Carroll got a $33 million contract from Seattle. The NFL barely made a peep.

Fast-forward to Thursday, when the league announced that Terrelle Pryor could enter this year's supplemental draft but would carry an NCAA-mandated five-game suspension into the NFL, making the quarterback ineligible to even practice until Week 6 of this season.

Sorry. I just don't get it.

I will be the last person that tells you Pryor deserves a break -- in my mind, it's a sham that Pryor and the four other Ohio State players suspended last December by the NCAA were allowed to play in January's Sugar Bowl. And I definitely don't have any inclination to argue that Pryor will be a great, or even good, NFL QB.

You can try to make the argument, too, that the NFL was just sticking to its guns -- Pryor was not eligible for the supplemental draft when he first left Ohio State, because he had not yet been suspended for his entire senior season. After the fact, OSU banned him from the program for five years. So, the NFL rightly raised an eyebrow, wondering if all that tap-dancing was done just so Pryor could get into the supplemental draft.

And comparing Pryor to Carroll (or Reggie Bush, the main focus of the NCAA's investigation into USC) can only be done while acknowledging the differences in the two cases -- namely, that Carroll hadn't been punished by the NCAA prior to entering the NFL.

But none of that changes the fact that the NFL has turned many a blind eye in the past -- heck, the whole idea of the supplemental draft is based on guys losing their eligibility between the regular NFL draft deadline and August -- only to throw down the gauntlet on Pryor.

"You can't break rules that undermine the integrity of our eligibility rules and get a free pass into the NFL," league spokesman Greg Aiello tweeted after Thursday's ruling.

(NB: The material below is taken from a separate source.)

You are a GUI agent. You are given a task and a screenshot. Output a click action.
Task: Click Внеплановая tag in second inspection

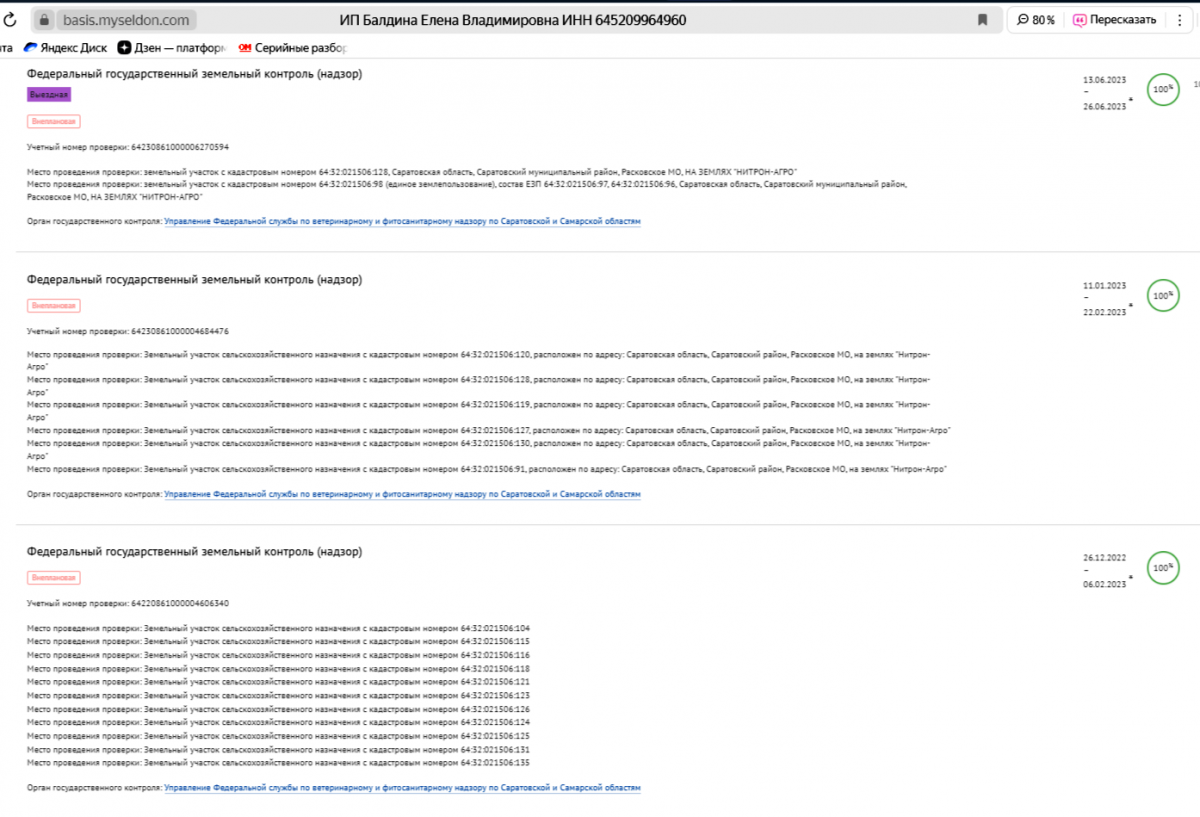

If that's the stance, where's the league going to draw the line now? It wasn't with Carroll or Bush. It wasn't with the other players in this year's supplemental draft, including Georgia's Caleb King, who flunked out of school and then immediately looked to the NFL. And it probably won't be with the plethora of former Miami Hurricanes implicated in this week's story about illicit interactions with a booster.

The problem with Thursday's ruling is that it created such a gray area. If, instead of waiting until June to leave OSU and start thinking about the NFL, Terrelle Pryor had just, say, skipped class from January to April, he'd apparently be just fine in the eyes of the NFL.

It seems like the league wanted to put its foot down here, either for its own dignity or to throw a bone to the NCAA, which is getting hammered with high-profile issues right now. How can all this start and end with Pryor, though? He's not the first, nor will he be the last, player or coach to circumvent problems in college by jumping to the pros.